Microsoft, whose Azure PaaS platform always had a lot of affinity with its data center Windows Server stuff, has been quietly gaining traction as enterprises realize that in the cloud era, it’s really going to be about creating apps that are part-cloud and part-data-center. With the advent of IoT and increased emphasis on event processing, a data center presence gave Microsoft a way of adding at-the-edge handling of short-control-loop event apps, and Amazon was forced to offer its Greengrass unload-to-the-customer edge strategy as a counterpoint. All the other stuff I cited above continues this trend.
For all the interest in this kind of hybridization, there’s no real consensus on just what it requires in terms of features, and even on whether you achieve cloud/data-center unity by pushing pieces of data center features into the cloud, pulling cloud features into the data center, or both. All of the current fusions of cloud and data center seem to be doing a little of both, preparing perhaps for the market to make its own requirements clear.
That may take a while. The enterprises I’ve talked with believe that applications for the future hybrid cloud are emerging, but there’s a bit of chicken-and-egg tension happening. It’s difficult for enterprises to commit to a strategy for which there’s no clear implementation consensus. It’s difficult for that consensus to arise without somebody committing to something, and in decent numbers. The vendors will probably have to take some initiative to drive things forward.
The Amazon/VMware deal is probably the one with the greatest potential to drive market change, given Amazon’s dominance in the public cloud. Unfortunately, we don’t have anything more than rumor on what the deal includes at this point. The story I’ve heard is that Amazon would provide a VMware-based hosting capability for many or all of the AWS web services it offers in the cloud. This would roughly mirror the Azure Stack notion of Microsoft.
Next on my list of influence drivers is the Google deal with Nutanix, largely because it embodies a function transfer from data center to cloud and not the other way around. Nutanix is best known as a VMware competitor in on-prem virtualization, the subject of a few spats with VMware over time. If Google wants to create a functional hybrid with feature migration, they need to have a partner who is interested. Amazon’s dealings with VMware have already created a bridge into AWS from VMware, so it makes sense for Google to start with that as well.
At the very least, all of this demonstrates that you can’t have “public cloud” as a polar opposite of the data center. At the most, it suggests that the cloud and the data center have to be in a tight enough partnership to require feature-shifting among the two. If that’s the case, then it impacts how we design applications and also how clouds and data centers interconnect at the network level. Either of these impacts would probably delay widespread adoption of a highly symbiotic cloud/data center application model.
That seems to be what Google, at least, expects. The first phase of their Nutanix deal, which lets apps migrate from the data center into Google’s cloud, isn’t supposed to be ready till next year. However, remember that Google has a lot more edge-like resources in their public cloud than anyone else, and they also have lower latency among the various hosting points in the Google cloud. Thus, they could satisfy edge-event-processing requirements more easily in their own cloud than most other cloud providers.
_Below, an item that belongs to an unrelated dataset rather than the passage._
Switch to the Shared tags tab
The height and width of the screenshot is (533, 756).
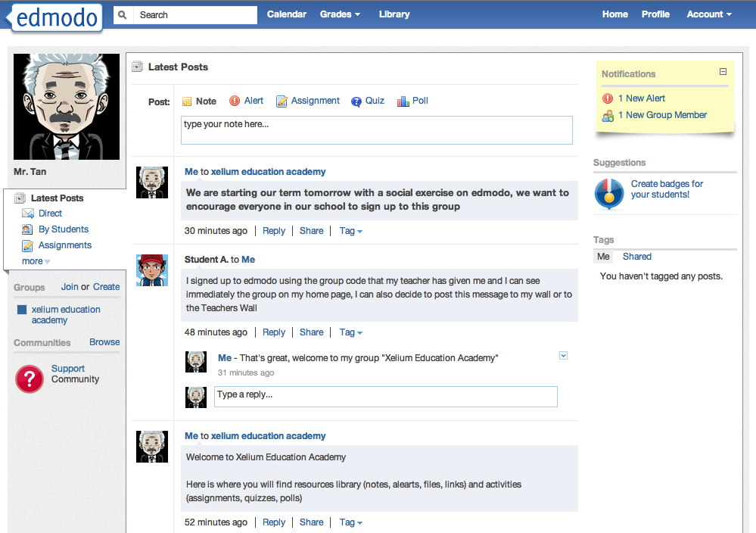click(636, 256)
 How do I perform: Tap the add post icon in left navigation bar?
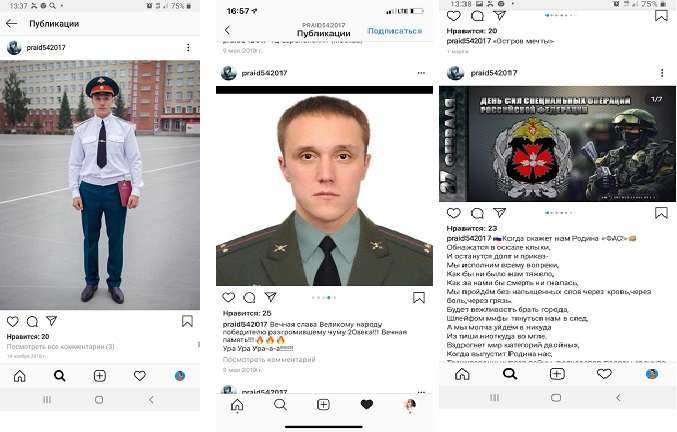pyautogui.click(x=100, y=376)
What about those changes to the application development process and the network connectivity between cloud and data center? Let’s summarize those two issues in order.
The goal of “new” application designs should be to separate the flow of transactions so that critical data processing and storage steps will be toward the end of each flow, which can then be hosted in the data center. The front-end processes that either don’t need to access repository data at all, or can access read-only versions, could then be cloud-hosted. It’s also possible that front-end processes could use summary databases, or even forego database access. For example, it might be possible to “signal” that a given commodity is in inventory in sufficient quantity to presume that transactions to purchase it can go through. Should levels fall too low, the front-end could be “signaled” that it must now do a repository dip to determine whether there’s stock, which might move that application component back along the workflow into the data center.
On the network side, cloud computing today is most often connected as a remote application via the Internet. This isn’t going to cut it for highly interreactive cloud components that live in the data center sometimes too. The obvious requirement is to shift the cloud relationship with the VPN to one of total efficient membership. In effect, a cloud would be treated as another data center, connected with “cloud DCI” facilities. Components of applications in the cloud would be added to the VPN ad hoc, or would be hosted on a private IP address space that’s then NATed to the VPN space.
Google has the smartest approach to next-gen cloud platforms of anyone out there, in my view. They have the smartest view of what a next-gen network looks like too. Are they now, by taking their time in creating a strong data center hybrid strategy, risking the loss of enterprises because the next-gen applications and network models for a hybrid could be developed before Google is an effective player? That could be an interesting question.
Also interesting is the question of whether there’s a connection between all of this and Juniper’s decision to pick up Bikash Koley, a well-known Google-networking expert who played a strong role in the development of Google’s network/SDN approach. Might Juniper want to productize the Google model (which, by the way, is largely open)? We’ll see.
One thing is for sure; the conception of the cloud is changing. The new one, which is what the conception should have been all along, is realistic and could drive a trillion-dollar cloud market. For the first time, we might see an actual shift in computing, away from the traditional model. For vendors who thought that their problems with revenue growth were due to the cloud, this isn’t going to be good news. The cloud is just getting started, and it’s going to bring about a lot of changes in computing, software, and networking.